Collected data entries
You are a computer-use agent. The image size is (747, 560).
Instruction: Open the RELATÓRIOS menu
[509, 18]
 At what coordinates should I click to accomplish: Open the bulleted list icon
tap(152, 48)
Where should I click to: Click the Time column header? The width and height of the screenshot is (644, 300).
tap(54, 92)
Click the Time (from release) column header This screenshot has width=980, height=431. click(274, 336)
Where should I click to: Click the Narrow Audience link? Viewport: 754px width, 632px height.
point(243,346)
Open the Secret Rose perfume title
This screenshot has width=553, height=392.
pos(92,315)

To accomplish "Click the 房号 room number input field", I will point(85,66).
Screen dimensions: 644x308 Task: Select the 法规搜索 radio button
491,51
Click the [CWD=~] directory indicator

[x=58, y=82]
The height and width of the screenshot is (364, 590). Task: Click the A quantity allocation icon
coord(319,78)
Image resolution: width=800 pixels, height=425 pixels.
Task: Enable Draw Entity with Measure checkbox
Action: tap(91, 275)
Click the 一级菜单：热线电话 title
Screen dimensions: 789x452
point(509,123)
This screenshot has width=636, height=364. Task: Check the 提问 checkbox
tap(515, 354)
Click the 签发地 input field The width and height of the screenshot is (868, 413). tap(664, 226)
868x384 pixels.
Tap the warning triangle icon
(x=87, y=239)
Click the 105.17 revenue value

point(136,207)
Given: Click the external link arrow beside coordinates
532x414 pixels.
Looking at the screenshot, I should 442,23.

> Task brief
Every record above is to be written out exactly.

> Result of the exercise
You are a computer-use agent. The image size is (747, 560).
Instruction: Open the RELATÓRIOS menu
[509, 18]
 At what coordinates should I click to accomplish: Open the bulleted list icon
tap(152, 48)
Where should I click to: Click the Time column header? The width and height of the screenshot is (644, 300).
tap(54, 92)
Click the Time (from release) column header This screenshot has width=980, height=431. click(274, 336)
Where should I click to: Click the Narrow Audience link? Viewport: 754px width, 632px height.
point(243,346)
Open the Secret Rose perfume title
This screenshot has width=553, height=392.
pos(92,315)

To accomplish "Click the 房号 room number input field", I will point(85,66).
Screen dimensions: 644x308 Task: Select the 法规搜索 radio button
491,51
Click the [CWD=~] directory indicator

[x=58, y=82]
The height and width of the screenshot is (364, 590). Task: Click the A quantity allocation icon
coord(319,78)
Image resolution: width=800 pixels, height=425 pixels.
Task: Enable Draw Entity with Measure checkbox
Action: tap(91, 275)
Click the 一级菜单：热线电话 title
Screen dimensions: 789x452
point(509,123)
This screenshot has width=636, height=364. Task: Check the 提问 checkbox
tap(515, 354)
Click the 签发地 input field The width and height of the screenshot is (868, 413). tap(664, 226)
868x384 pixels.
Tap the warning triangle icon
(x=87, y=239)
Click the 105.17 revenue value

point(136,207)
Given: Click the external link arrow beside coordinates
532x414 pixels.
Looking at the screenshot, I should 442,23.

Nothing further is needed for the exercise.